Uni-MOF is a transformer-based framework designed for high-accuracy predictions of gas adsorption in metal-organic frameworks (MOFs). It utilizes a large dataset of MOF structures to learn representations and predict various properties, making it a valuable tool in computational chemistry and materials science.

UVVisML is a tool designed to predict the optical properties of molecules using machine learning techniques. It provides functionalities for making predictions based on experimental and theoretical data, specifically targeting absorption peaks and excitation energies.
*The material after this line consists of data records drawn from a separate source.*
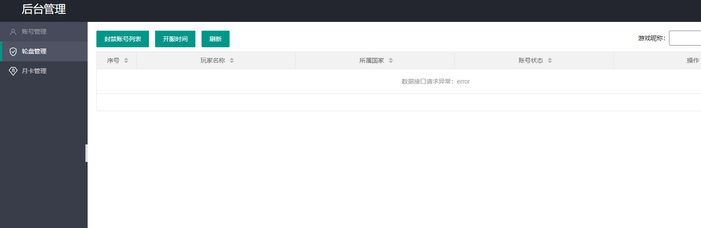Click the shield icon beside 轮盘管理
This screenshot has height=228, width=701.
coord(13,52)
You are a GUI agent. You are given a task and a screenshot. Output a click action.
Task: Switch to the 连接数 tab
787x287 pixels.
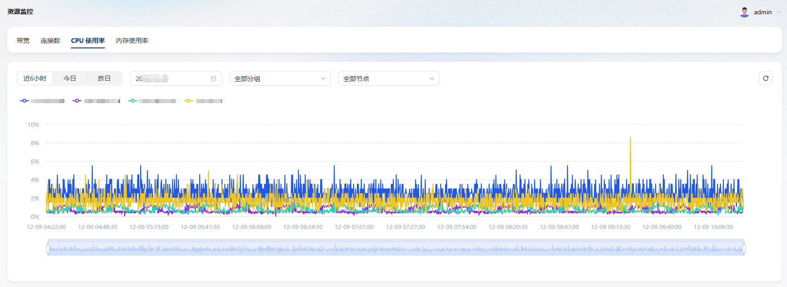click(x=50, y=41)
ReTReK is a data-driven application designed for retrosynthesis planning, leveraging knowledge from US patent datasets to predict synthetic routes for target molecules. It aims to assist chemists in designing efficient synthesis pathways using various scoring metrics to evaluate potential reactions.

The 'torsiondrive' repository provides a dihedral scanner that utilizes wavefront propagation techniques. It is designed to assist in the analysis and optimization of molecular structures, which is essential in computational chemistry and molecular design.

gcWGAN is a tool developed for de novo protein design using a guided conditional Wasserstein GAN. It leverages deep generative models to explore sequence-structure relationships and generate novel protein sequences based on given folds.

ChemIQ is a benchmark for evaluating the chemical intelligence of large language models by testing their ability to interpret molecular structures and perform chemical reasoning tasks. It includes a variety of questions related to molecular properties and transformations, making it relevant to the field of computational chemistry.

RGMolSA is a tool for ligand-based virtual screening that utilizes a new surface-based molecular shape descriptor derived from Riemannian geometry. It aims to predict potential new hits by comparing molecular shapes to those with known favorable properties, facilitating the drug discovery process.

PocketAnchor is a tool designed for learning structure-based pocket representations to predict protein-ligand interactions. It includes functionalities for predicting binding sites and affinities, making it relevant for molecular property prediction in drug discovery.

ConFit is a machine learning method that utilizes protein language models to learn the fitness landscape of proteins with limited experimental data. It employs a contrastive learning strategy to enhance predictions of protein-specific fitness, making it useful for applications in protein design and optimization.

Mjolnir is a flexible and efficient coarse-grained molecular dynamics simulation package that supports various simulation algorithms and interactions. It is designed to facilitate the implementation of new forcefields and is suitable for simulating proteins and DNA.

This repository contains algorithms for automatically fragmenting molecules into specified molecular subunits, such as functional groups. It aims to enhance the understanding and manipulation of molecular structures in computational chemistry.

The GenUI framework offers a backend for molecular generation and QSAR modeling through a REST API, enabling users to manage datasets and visualize chemical spaces. It supports the integration of various molecular generators and facilitates the upload and download of bioactivity datasets.

FAHBench is the official Folding@Home benchmark that utilizes the OpenMM molecular dynamics engine to evaluate performance on various OpenCL and CUDA-capable devices. It is designed to facilitate research in protein dynamics by providing a standardized benchmarking framework.

UFEDMM is a Python package that extends OpenMM for efficient simulations in extended phase spaces, enabling enhanced sampling and accurate free energy calculations. It facilitates the study of molecular systems by allowing users to compute free energy surfaces and perform simulations that overcome free-energy barriers.

SEEKR2 is a tool designed for multiscale milestoning to compute molecular thermodynamics and kinetics. It enables users to prepare and run simulations using various molecular dynamics engines to analyze processes such as ligand binding and membrane permeability.